Responses suggested that offered price terms (such as financing spreads) had remained basically unchanged, on balance, for the important types of counterparties covered in the survey over the three-month period ending in February 2013. Nevertheless, modest net shares of respondents reported easier price terms for large banks and dealers, insurance companies and investment funds, pension plans and other institutional investment pools. In the case of non-price terms (including, for example, the maximum amount of funding, haircuts, covenants and triggers and other documentation features), the net fractions of banks that reported tightening were small and also smaller than in the previous December 2012 survey.

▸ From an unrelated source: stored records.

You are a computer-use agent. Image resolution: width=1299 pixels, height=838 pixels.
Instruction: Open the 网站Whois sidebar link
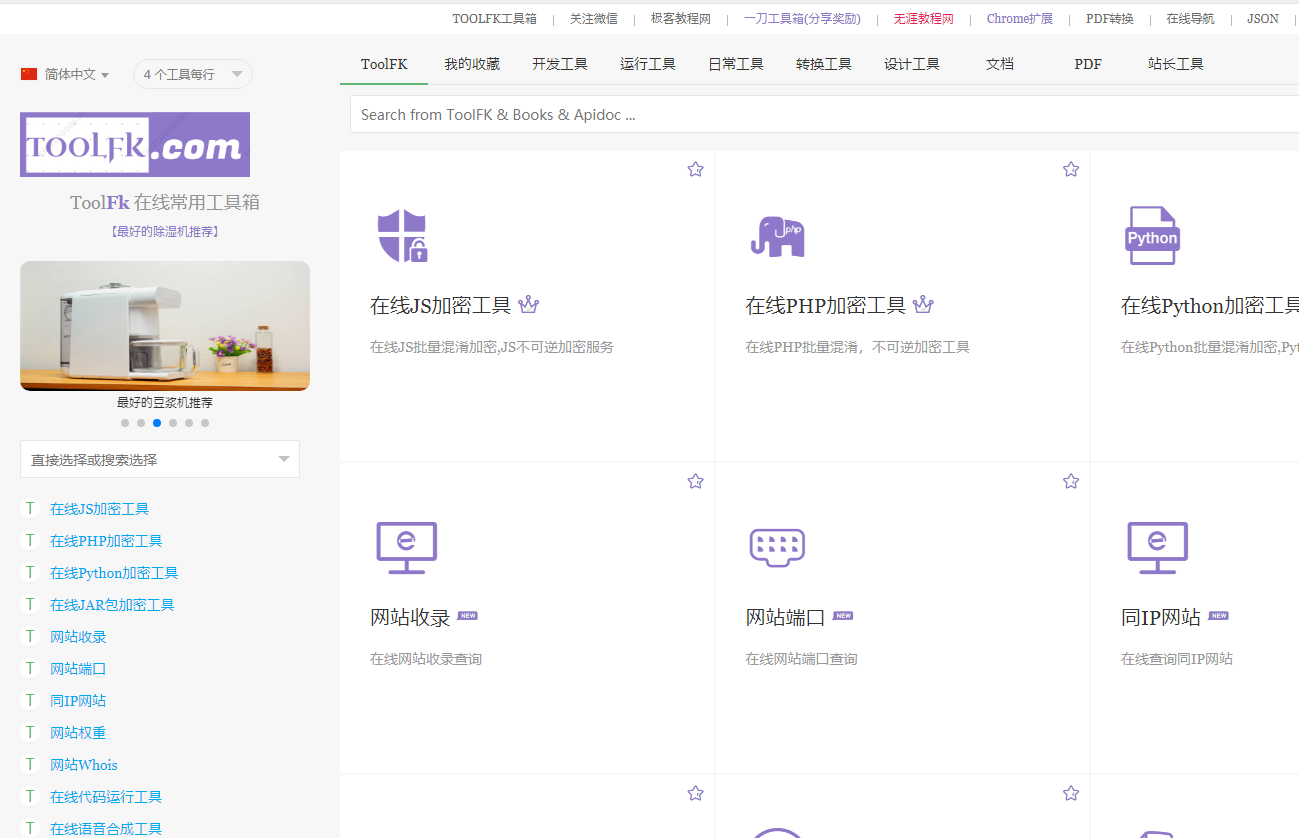click(84, 765)
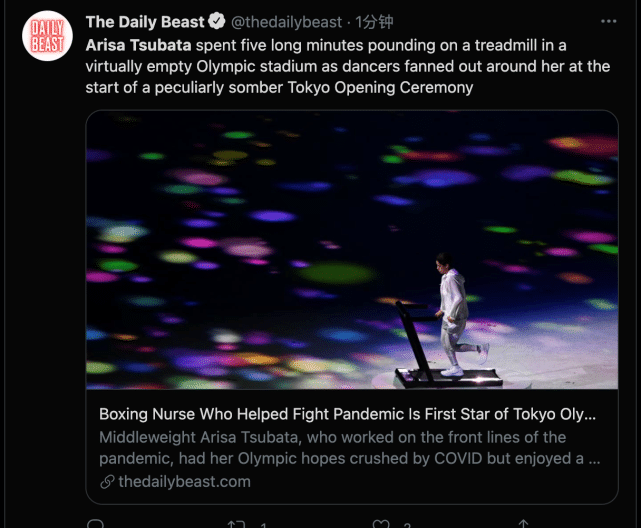Open The Daily Beast profile avatar

47,36
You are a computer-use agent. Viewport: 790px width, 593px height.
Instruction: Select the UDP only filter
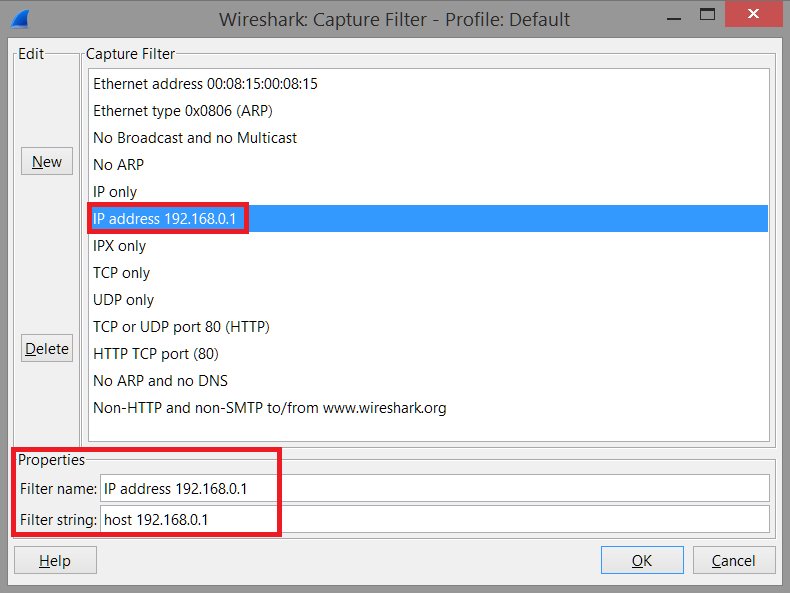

Slight increases in the use, and in the availability, of additional financial leverage under agreements currently in place with hedge fund clients were reported by one-quarter and one-tenth of respondents respectively.
With a few exceptions, and amid some improvement in market liquidity and functioning, respondents indicated that the financing rates/spreads at which securities are funded had decreased, on balance, for the various collateral types covered in the survey, but especially so for euro-denominated government bonds, high-quality financial and non-financial corporate bonds, and covered bonds.
About one-fifth of respondents indicated that demand for the funding of euro-denominated government bonds and asset-backed securities had increased, on balance, while less marked, but nevertheless across-the-board, increases were also reported for other collateral types. Furthermore, the net shares of banks reporting an increased demand for funding were larger than in the December 2012 survey for all types of collateral covered. In addition, for many types of collateral, the net percentages of banks that reported higher demand for funding were larger for maturities greater than 30 days.
Except for convertible securities and equities, the respondents reported an improvement in liquidity and market functioning for the various types of collateral included in the survey over the three-month reference period. Between one-fifth and one-third of banks indicated an improvement, on balance, for euro-denominated government bonds and high-quality corporate bonds.
For most types of non-centrally cleared derivatives contracts included in the survey, banks reported that their liquidity and trading had, on balance, slightly deteriorated over the three-month reference period. This deterioration was, however, less pronounced than in the December 2012 survey.
Responses to the special questions on the current stringency of credit terms relative to the end of 2006 were broadly uniform, with the majority of respondents indicating that current credit terms applicable to the main types of counterparties, collateral and OTC derivatives covered in the survey were tighter, often considerably so, than at the end of 2006.